His work with the organization is actually a family activity—his father-in-law, Russ Pratali, started the charity about 40 years ago as a way to help people who are facing hunger or need assistance obtaining household items like furniture or mattresses.
After marrying his wife, Jill, more than 20 years ago, Velasco began volunteering because he wanted to be part of the work his father-in-law’s organization was doing.
“My wife said, ‘my dad has this charity, do you want to help him out?’” Velasco recalled. “I had an idea of what he was doing, then when I wen to see the whole operation I was very impressed.”
Velasco started his Tollway career as an equipment operator/laborer working on the road, doing maintenance tasks, snow plowing and assisting stranded drivers.
“I joined the Tollway fresh out of high school and I found it very interesting,” he said. “I figured out I enjoy helping people, whether it’s when I’m working or volunteering.”
He views his after-hours work as just another way to help people who need assistance.
“The emotion that goes through me when we’re helping someone who needs assistance is very fulfilling,” Velasco said. “When you’re giving back to the community--and to see it going directly to the people who need help--it really is very rewarding.”

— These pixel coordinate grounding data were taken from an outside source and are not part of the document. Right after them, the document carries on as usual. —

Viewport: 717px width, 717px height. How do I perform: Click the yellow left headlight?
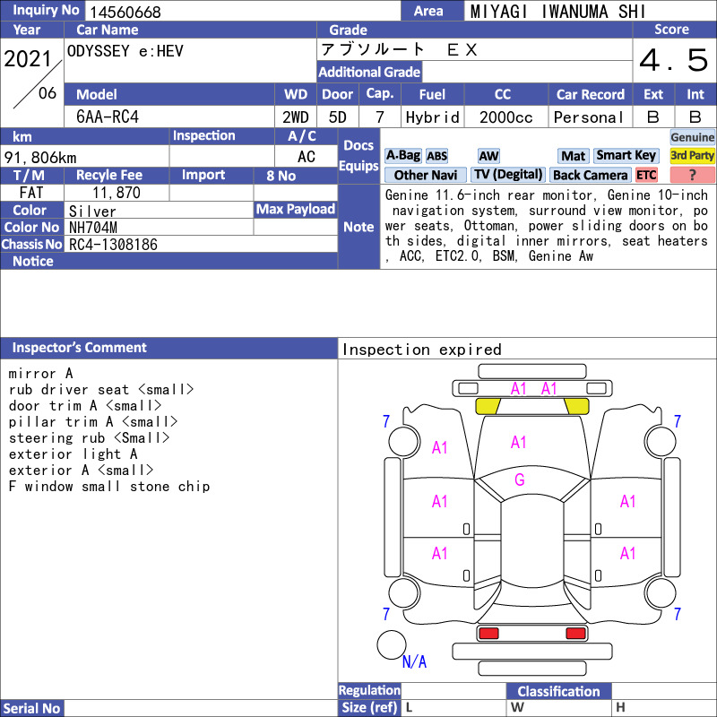click(x=488, y=406)
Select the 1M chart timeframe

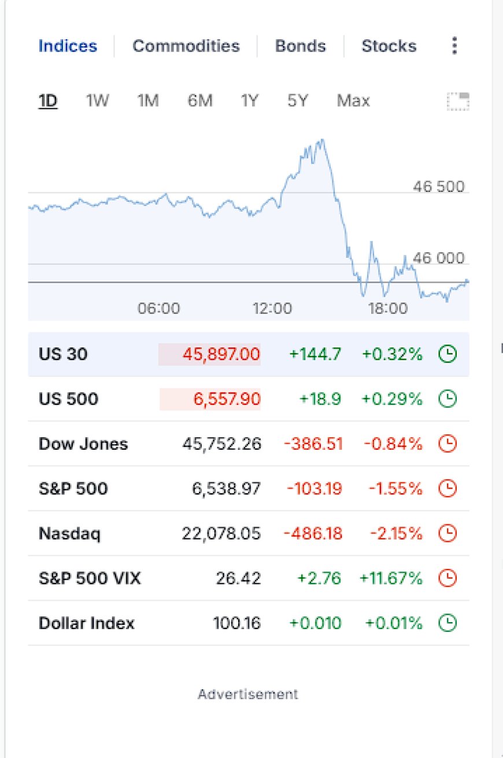pos(147,101)
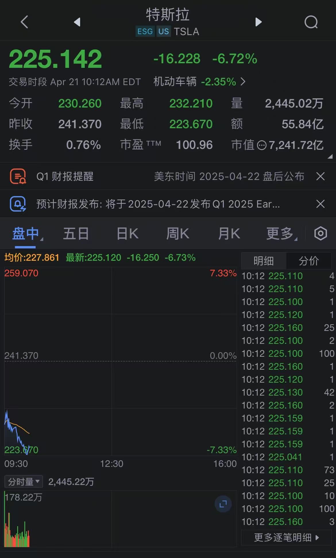The image size is (336, 558).
Task: Go to previous stock with left triangle
Action: (77, 22)
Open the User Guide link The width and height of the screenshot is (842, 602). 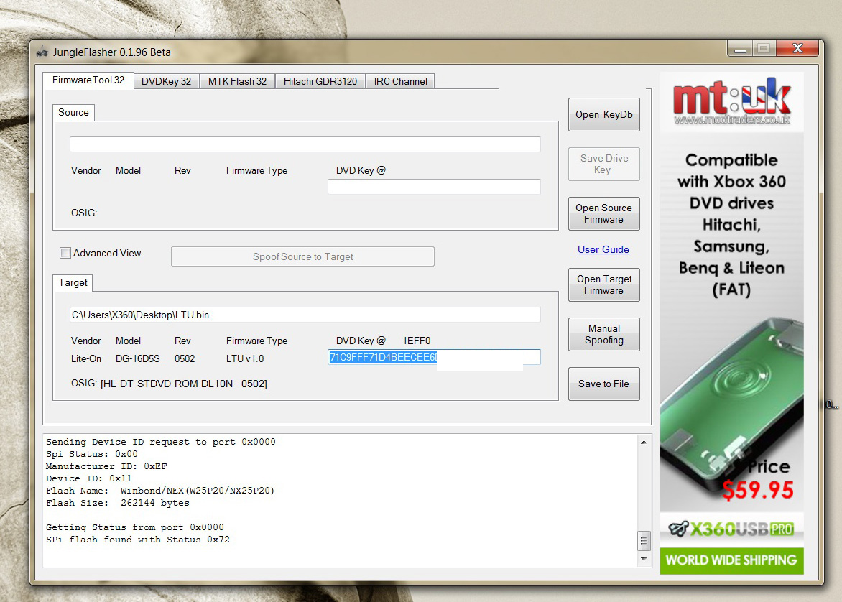point(603,249)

About 90 percent of the work the organization does is to provide food assistance, Velasco said, describing how he and other volunteers will travel to several different grocery stores—including chain stories operated by Whole Foods, Mariano’s and Trader Joe’s—to pick up surplus or out-of-date food the stores are donating.

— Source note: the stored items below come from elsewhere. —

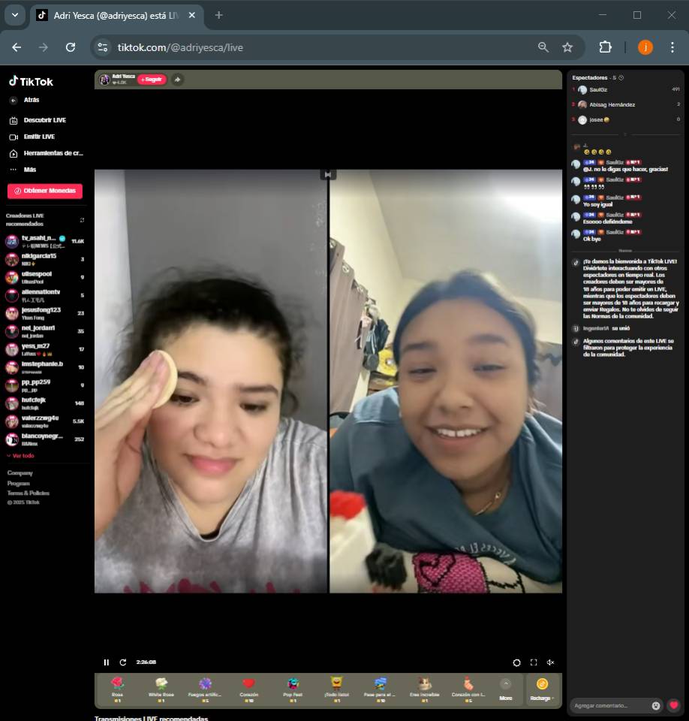Share the live stream via arrow icon
The image size is (689, 721).
point(177,80)
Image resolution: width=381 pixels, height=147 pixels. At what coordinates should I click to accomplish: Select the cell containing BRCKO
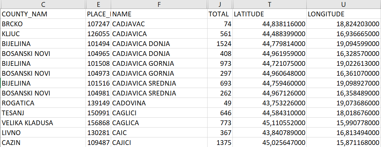pos(43,24)
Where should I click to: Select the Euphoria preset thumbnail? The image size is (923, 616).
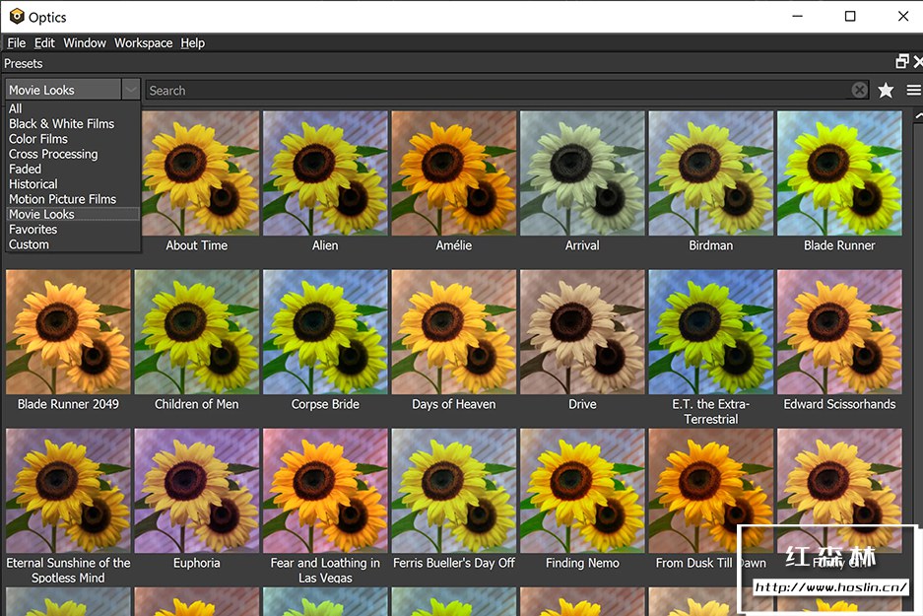[x=196, y=491]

“We usually pull up to a dock, fill up our van with different goods and then we take that around to different charities, primarily churches, who distribute it to the people in their communities who need it,” Velasco said.

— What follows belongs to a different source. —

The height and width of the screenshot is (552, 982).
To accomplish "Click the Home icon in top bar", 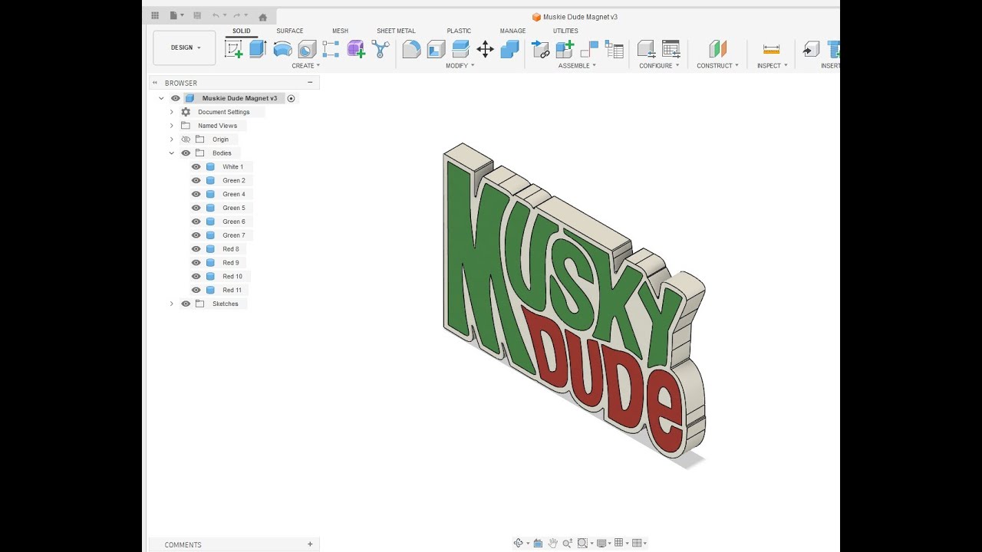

At times, they’ll collect other needed items, including donated clothing, furniture or mattresses to help distribute.
That work takes them all across Chicago and the suburbs, even occasionally into southern Wisconsin. He likes that River of Light works closely with other charitable groups, sometimes pooling resources or dividing up trips to local organizations they’re assisting.
And meeting people who have benefitted from the aid provided by River of Light provides makes his efforts feel worthwhile.
“I’ve met people who received food or other assistance, I have seen people grow through it,” Velasco said. “I’m glad we’re able to do something like this. It makes me feel good to know we helped.”
Other family members have also gotten involved in the work, including his wife and their three children, who range in age from 21 to 9 years old.
“They’ve all gone out on runs with us,” he said. “It’s fulfilling, even to a teenager.”
His volunteer work has also prompted to start thinking about a second career after he eventually leaves the Tollway.
“I can see myself retiring and one day taking this over because it is satisfying,” Velasco said. “Unfortunately, there’s a lot of people who need help. But there’s a lot of helpful people out there and a lot of food that needs to be distributed.”